South Sydney District Junior Rugby Football League is aiming to test up to 3000 young rugby league players with virtual reality eye-tracking technology to more accurately diagnose concussion injuries sustained on the field.
The Australian-owned technology, called NeuroFlex, uses VR goggles to examine a player’s cognitive function through a range of eye-tracking and head movement tests in less than 10 minutes. A connected laptop produces data to help inform whether a player is ready to return to the field or needs more time to recuperate.
Associate Professor James McLoughlin, a neurological physiotherapist at Flinders University, said the test more accurately assesses the severity of a concussion diagnosis that can rely, in part, on self-reported symptoms.
“A lot of our assessments are based on people’s subjective symptoms like their headache, dizziness, nausea and feeling foggy,” he said.
“This technology gives us objective, measurable data that we never had before. It’s as if you’re testing co-ordination in a limb, you can see whether they’re overshooting or undershooting or if they’re struggling with their co-ordination.”
The technology can help decide whether a player stays out of play longer and it can also get sidelined players back on the field earlier by tracking the speed of their recovery.
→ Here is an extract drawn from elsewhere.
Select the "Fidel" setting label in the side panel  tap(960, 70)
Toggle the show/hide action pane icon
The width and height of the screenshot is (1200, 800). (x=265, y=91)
“One of the worst things you can do for concussion is to continue playing on the day or come back too early when your brain hasn’t recovered,” McLoughlin said.
The league intends to conduct baseline testing of its junior players older than 12 this season. It will keep cognitive data so as to compare results after a youngster suffers a head knock. Baseline testing is optional for players under 12.
Melissa Dowd’s son Hayden Gregory, 10, plays for the South Eastern Seagulls and daughter Kailee Gregory, 13, for the La Perouse Panthers. Dowd said the testing gave her peace of mind after a player in one of her son’s games last year suffered a concussion. She said using the technology was preferable to a proposed blanket ban on tackling for kids under 12 that was opposed by the association.
“You’re not sending them back out too early. And you could have a kid that doesn’t take as long [to recover] and then they’re not missing out on their grand final. It’s taking the guessing game out of it,” she said.
Former Rabbitohs player turned technology journalist Stephen Fenech said a system such as NeuroFlex could have changed the outcome for his brother, South Sydney legend Mario Fenech, who developed early onset dementia.
“As a result of his continued head knocks his short-term memory is now pretty much gone. He can still remember everybody’s name, it isn’t that bad,” Fenech said. “But he can’t remember where he parked his car, he’ll ask me a couple of times how my family is in the same conversation.”
Fenech believes the technology, which has been trialled in Super Rugby and the 2022 FIFA World Cup, should be taken up by the NRL and other contact sports.
“Rather than change the rules of the game, let’s be proactive and get everyone’s baseline and test them on those rare occasions when you get a head injury,” he said.
McLoughlin said more data was needed to understand how contact sport is connected to cognitive conditions such as dementia, but there’s “obviously a link between multiple head knocks and increased risk of those conditions later on”.
“I don’t want there to be an overreaction. For example, there’s the school in Sydney where the girls are banned from playing AFL. Some of those decisions are probably overreaching at the moment because we don’t have enough information,” he said.
“If you look at the benefits of playing sport for your general health and engagement in the community, it could far outweigh any risks for problems later on.”